◆ Instruction: Rewrite the data from the line with "Where should I" to the line with "coord(164,207)", replacing "chevron arrow" with "right arrow" and keeping everything else the same. Leave the pictures out.

◆ Material provided:

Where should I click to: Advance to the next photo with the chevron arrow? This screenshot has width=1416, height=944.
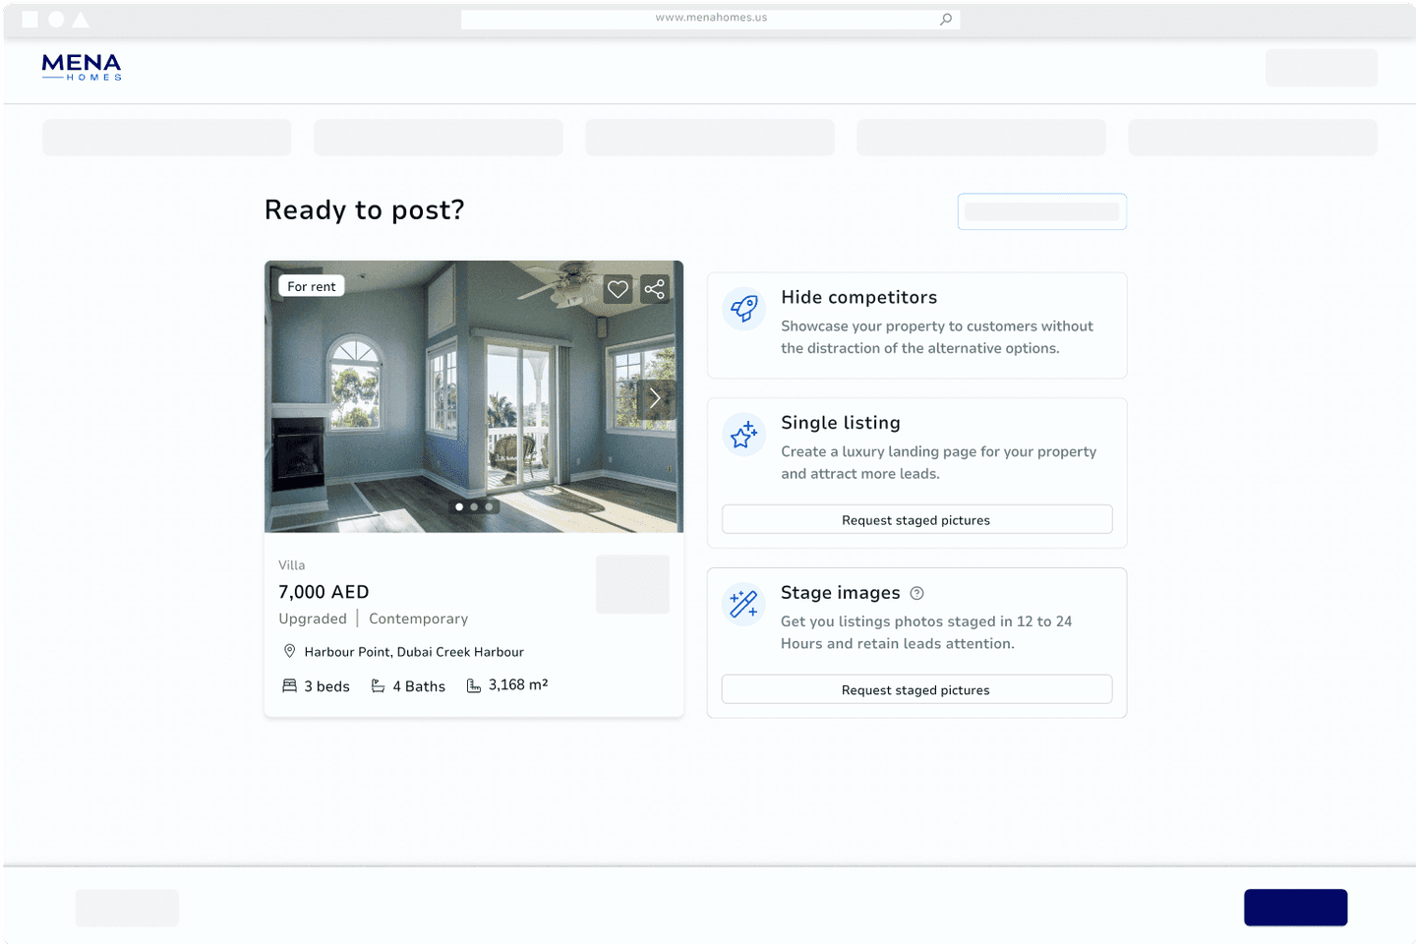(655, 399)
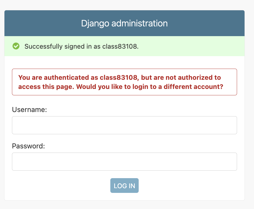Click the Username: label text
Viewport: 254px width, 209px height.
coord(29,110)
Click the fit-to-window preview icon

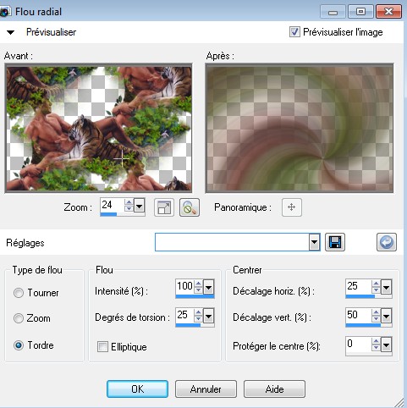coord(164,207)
---
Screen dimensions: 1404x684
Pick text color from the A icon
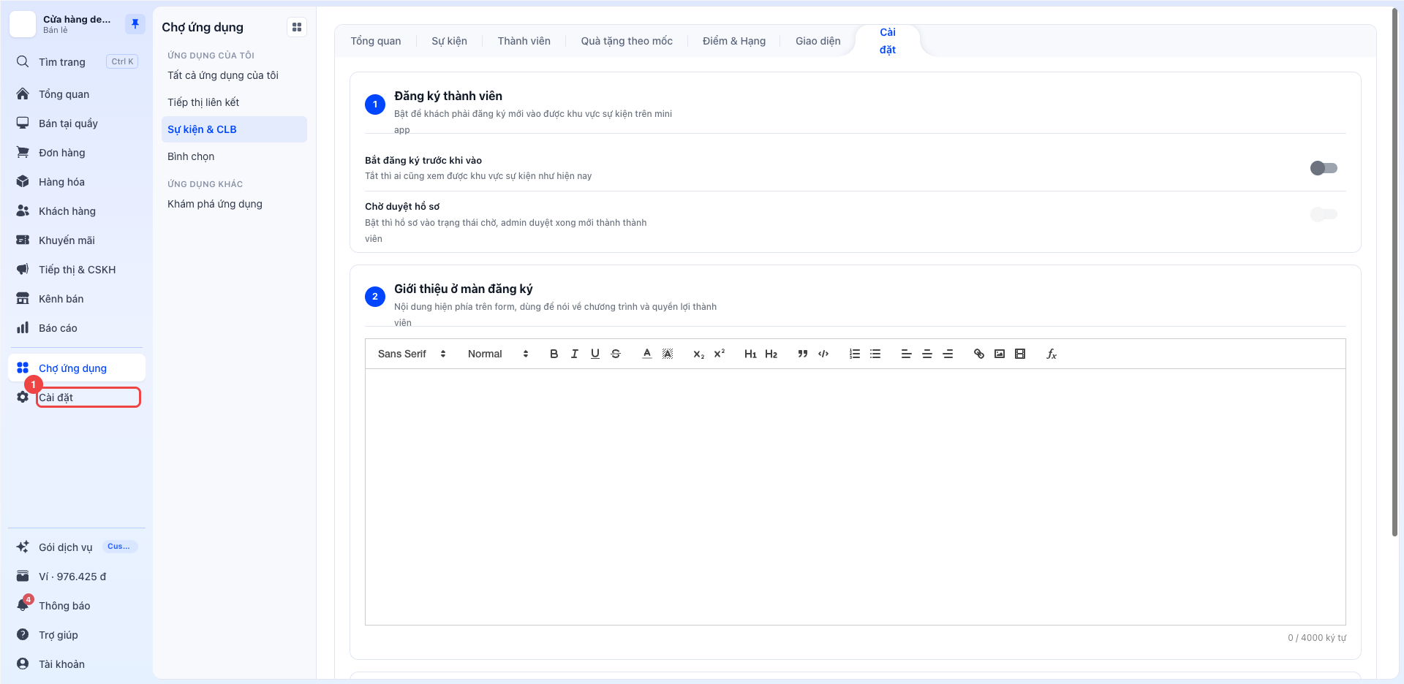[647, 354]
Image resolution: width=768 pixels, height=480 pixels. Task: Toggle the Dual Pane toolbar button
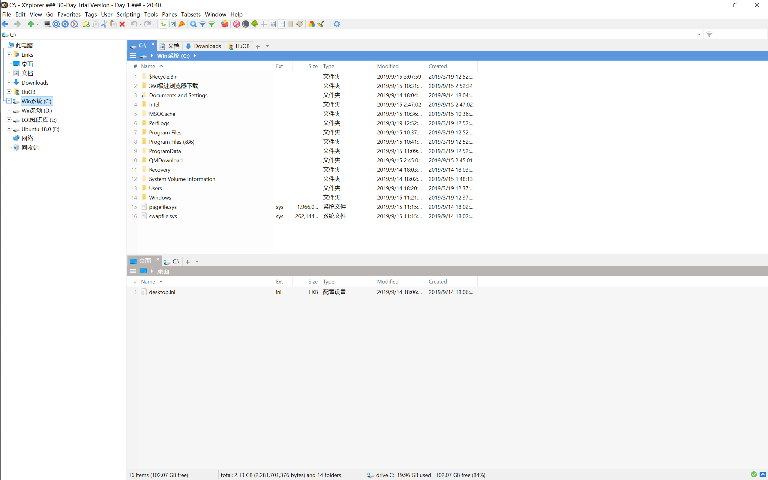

◆ Exercise solution:
Where should I click to: Advance to the next photo with the right arrow? This screenshot has width=1416, height=944.
(655, 399)
Click the Username: label text
Viewport: 254px width, 209px height.
coord(29,110)
Click the fit-to-window preview icon

coord(164,207)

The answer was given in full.